Прохладный ветерок шелестел листвой берез, качал кусты и высокую выгоревшую траву. Со стороны деревни по-прежнему доносилась музыка.
- Танцуют, бля... - зло пробормотал Санька и сильно затянулся, отчего папироса затрещала и осветила его лицо.
- Как танцевали, так и танцуют... хули им...
Невидимый дым попал ему в глаза, заставив сморщиться и закряхтеть:
- Ептэ... ой... Наташенька...
Он посмотрел в черную яму, вздохнул.
- У меня ведь душа давно болела... вот и вышло...
Руки его зашарили на голой груди:
- Гады... и не написали... не написали даже... суки...
Отшвырнув папиросу, он спрыгнул в яму и стал рыть дальше. Внизу земля оставалась такой же теплой и рыхлой. Сладковато пахло корнями и перегноем.
Через полчаса, когда Санька ушел в яму по плечи, землю стало выбрасывать трудней. Лопата мелькала реже, Санька часто останавливался, отдыхал. Холм выброшенной земли снова надвинулся.
Вскоре лопата глухо стукнула по крышке гроба.
- Вот...
Санька стал лихорадочно выбрасывать землю, часть которой вновь осыпалась вниз.
- Вот... господи... вот... Наташенька...
Дрожащий голос его глухо звучал в яме.
Откопав наощупь гроб, который прогибался и потрескивал под его ногами, он с трудом выбрался наверх, взял фонарик и сполз в яму.
- Вот... вот...
Он зажег фонарик.
Обитый черно-красным гроб наполовину выглядывал из земли.
Положив фонарик в угол, Санька быстро выбросил мешавшую землю. Потом подергал крышку. Она была приколочена. Размахнувшись, он вогнал острую лопату в нее.
- Вот... они ж забили тебя... гады... щас, щас...
Налег на ручку лопаты. Крышка громко затрещала, но не поддалась.
Выдернув лопату, Санька принялся сдирать с крышки черный коленкор.
- Наташенька... любушка моя... законопатили... суки...
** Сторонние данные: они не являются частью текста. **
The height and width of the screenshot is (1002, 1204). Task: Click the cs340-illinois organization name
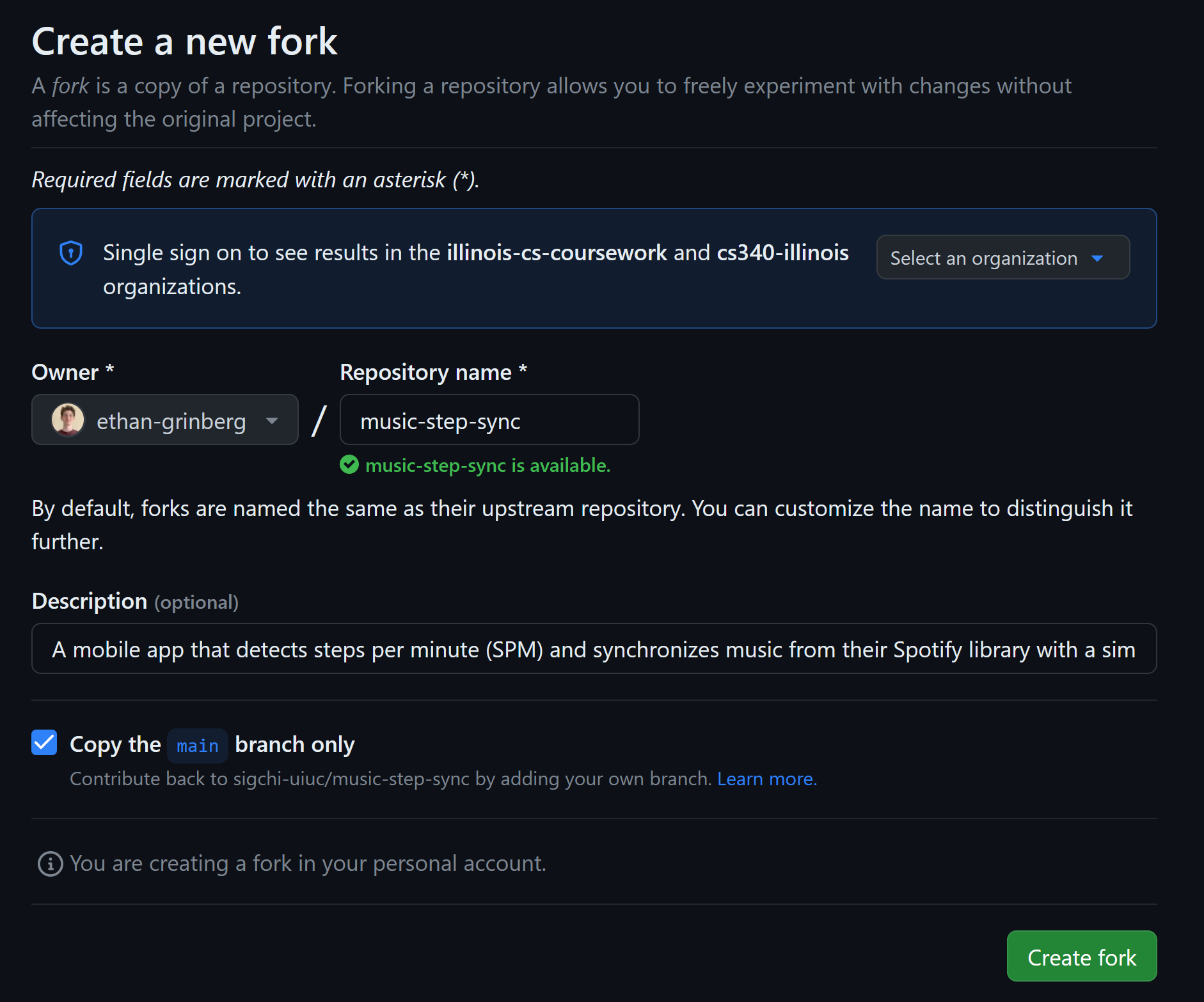(782, 253)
Содрав непрочную материю, он посветил фонариком, потом, наклонив гроб, сунул лопату в щель, налег.
Стенки ямы мешали, ручка лопаты задевала о них, осыпая землю.
Санька наклонил гроб сильнее. Крышка затрещала и отошла слегка. Отшвырнув лопату, он уцепился за крышку, потянул. С треском она стала отходить от гроба. Из щели хлынула спертая вонь.